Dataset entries
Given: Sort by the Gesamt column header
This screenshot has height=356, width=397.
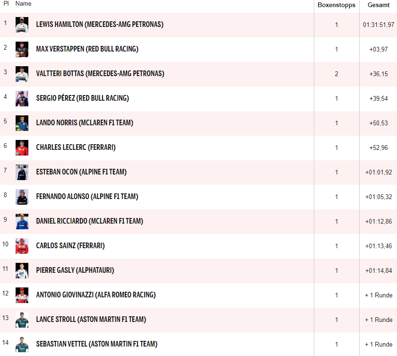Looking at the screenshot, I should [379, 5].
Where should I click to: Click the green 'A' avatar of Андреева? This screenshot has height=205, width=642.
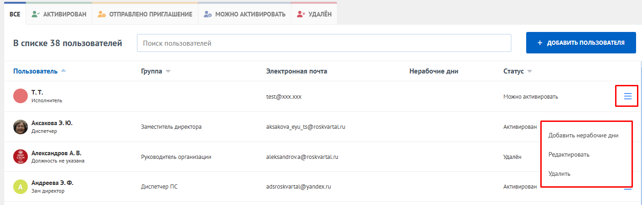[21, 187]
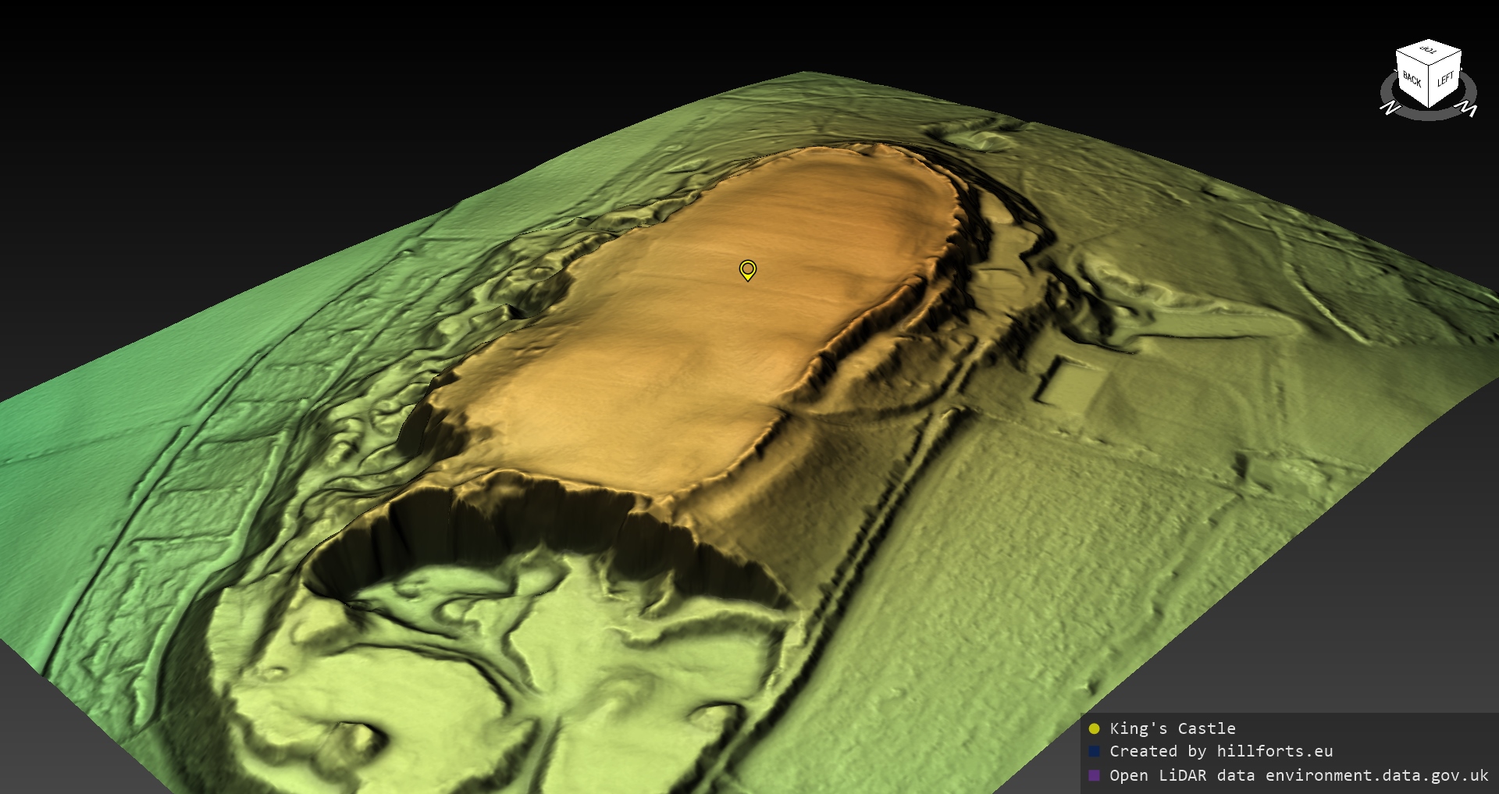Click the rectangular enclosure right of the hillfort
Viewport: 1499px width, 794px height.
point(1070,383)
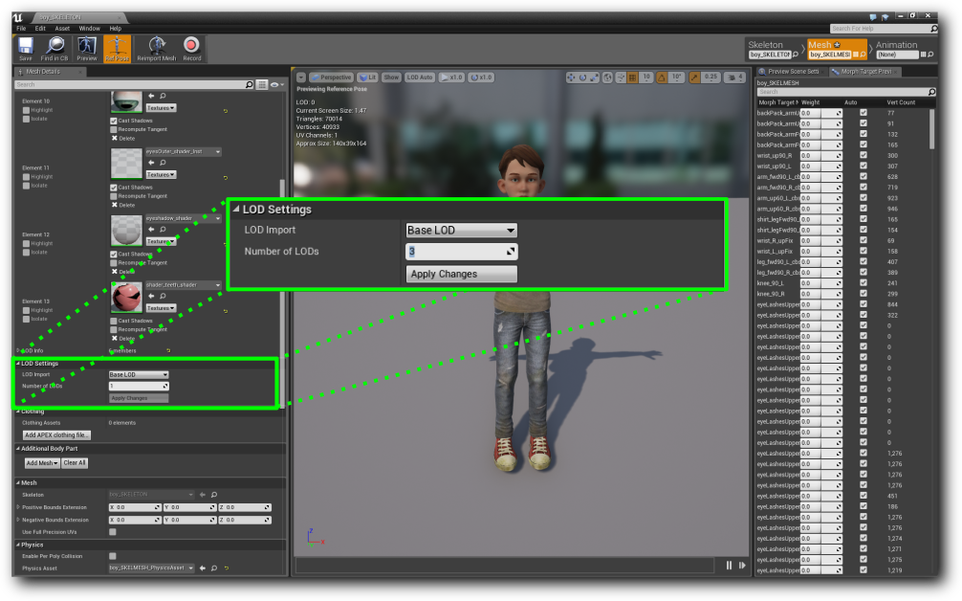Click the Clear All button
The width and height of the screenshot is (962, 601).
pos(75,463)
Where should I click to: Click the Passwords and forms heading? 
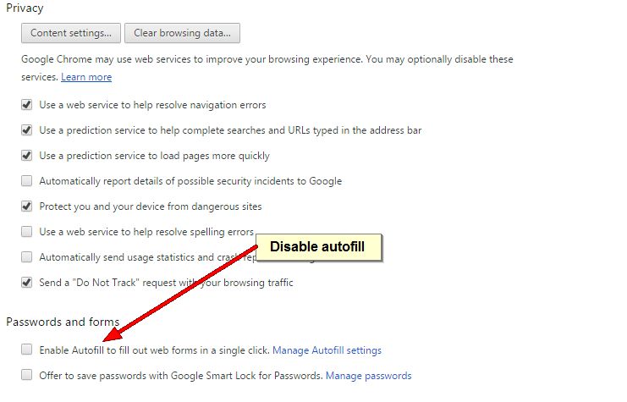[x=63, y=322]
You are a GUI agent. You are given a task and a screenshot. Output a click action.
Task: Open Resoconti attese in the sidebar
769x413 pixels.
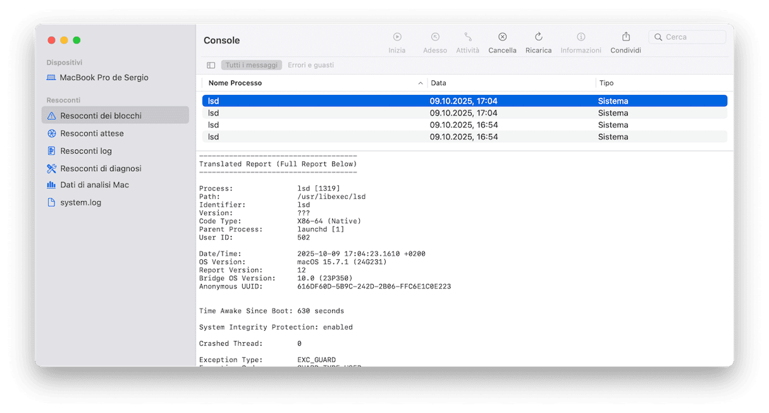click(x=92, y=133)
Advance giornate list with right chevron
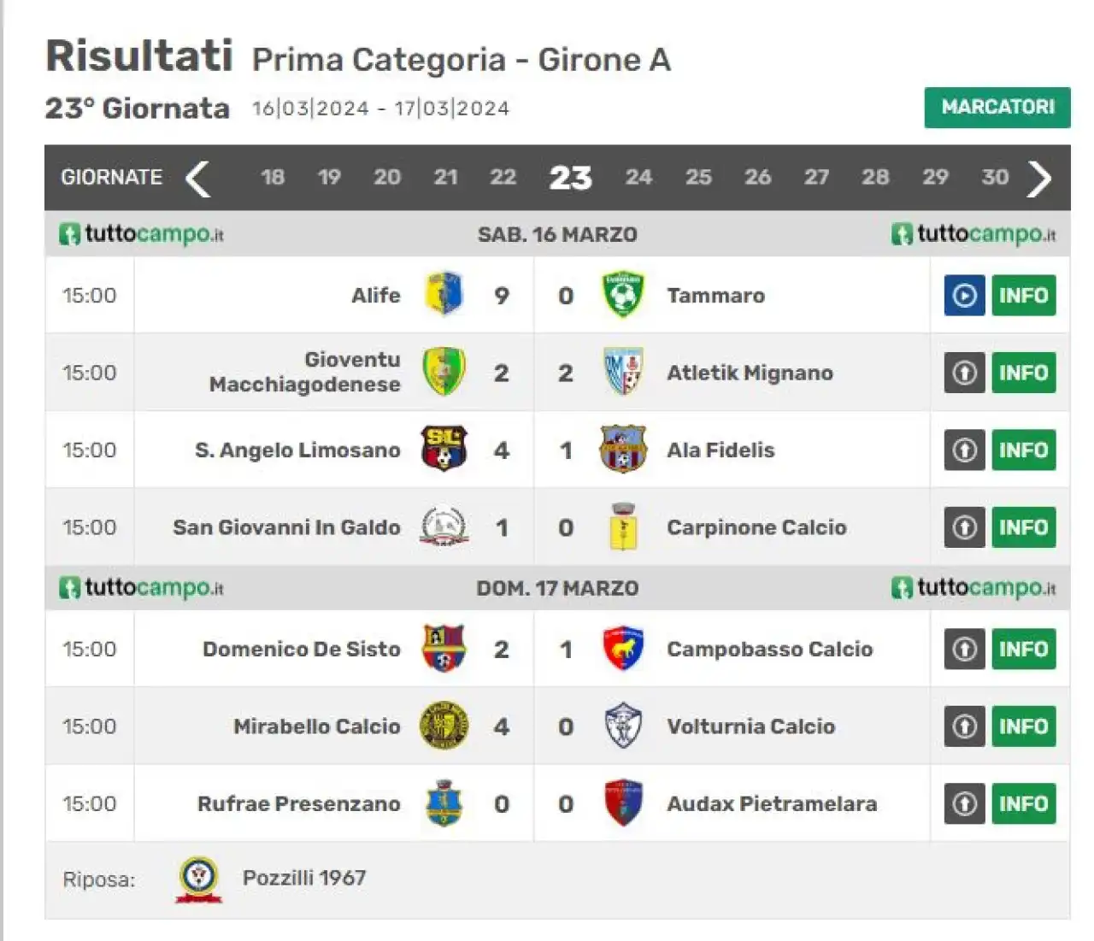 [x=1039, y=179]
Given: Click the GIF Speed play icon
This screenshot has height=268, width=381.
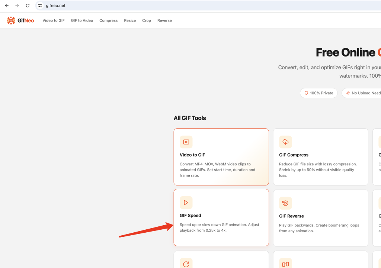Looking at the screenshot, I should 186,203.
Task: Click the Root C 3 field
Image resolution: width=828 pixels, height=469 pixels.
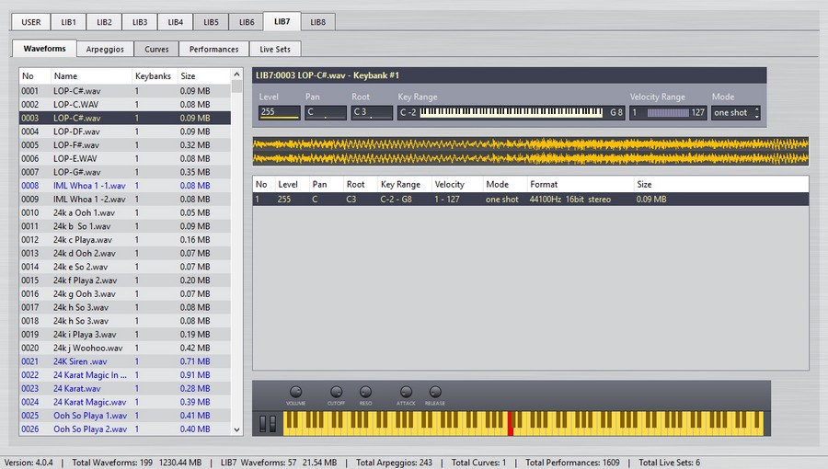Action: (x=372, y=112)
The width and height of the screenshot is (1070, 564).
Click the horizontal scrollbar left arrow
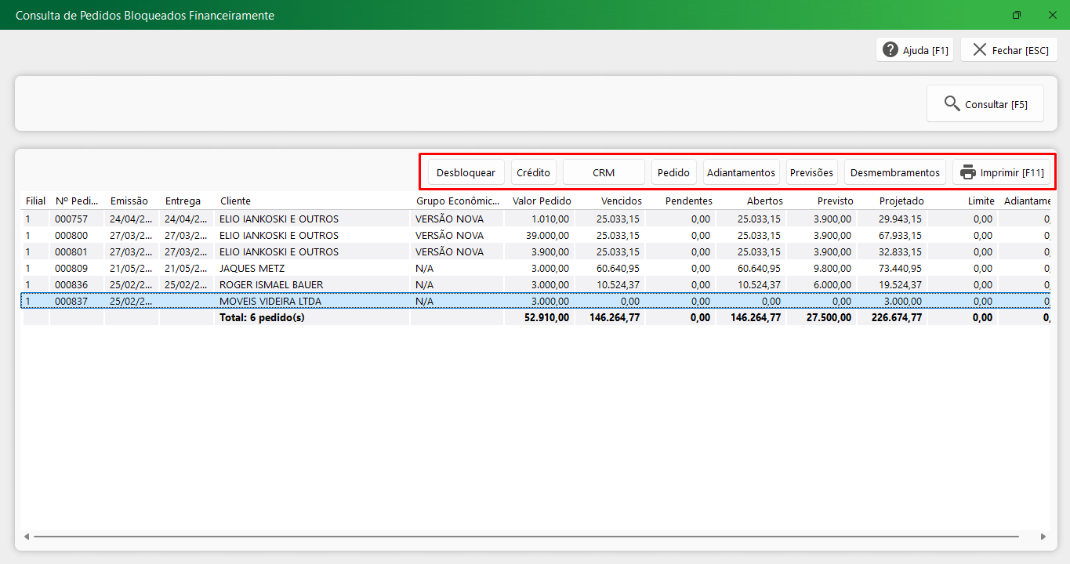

# TASK TO CARRY OUT
Retype the records above exactly, starting at the line that contains "This screenshot has height=356, width=397." and going through the last line, and leave out any pictures.

# RESULT BELOW
This screenshot has height=356, width=397.
Looking at the screenshot, I should [379, 5].
Where should I click to: Click the green 'A' avatar of Андреева? This screenshot has height=205, width=642.
[21, 187]
Click the rectangular enclosure right of the hillfort
Viewport: 1499px width, 794px height.
point(1070,383)
Click the Clear All button
The width and height of the screenshot is (962, 601).
pos(75,463)
Where should I click to: Click the Passwords and forms heading? 
[x=63, y=322]
You are a GUI agent. You are given a task and a screenshot. Output a click action.
Task: Open Resoconti attese in the sidebar
769x413 pixels.
click(x=92, y=133)
Advance giornate list with right chevron
 [x=1039, y=179]
Given: Click the GIF Speed play icon
This screenshot has height=268, width=381.
Looking at the screenshot, I should 186,203.
Task: Click the Root C 3 field
Image resolution: width=828 pixels, height=469 pixels.
Action: (x=372, y=112)
The width and height of the screenshot is (1070, 564).
Click the horizontal scrollbar left arrow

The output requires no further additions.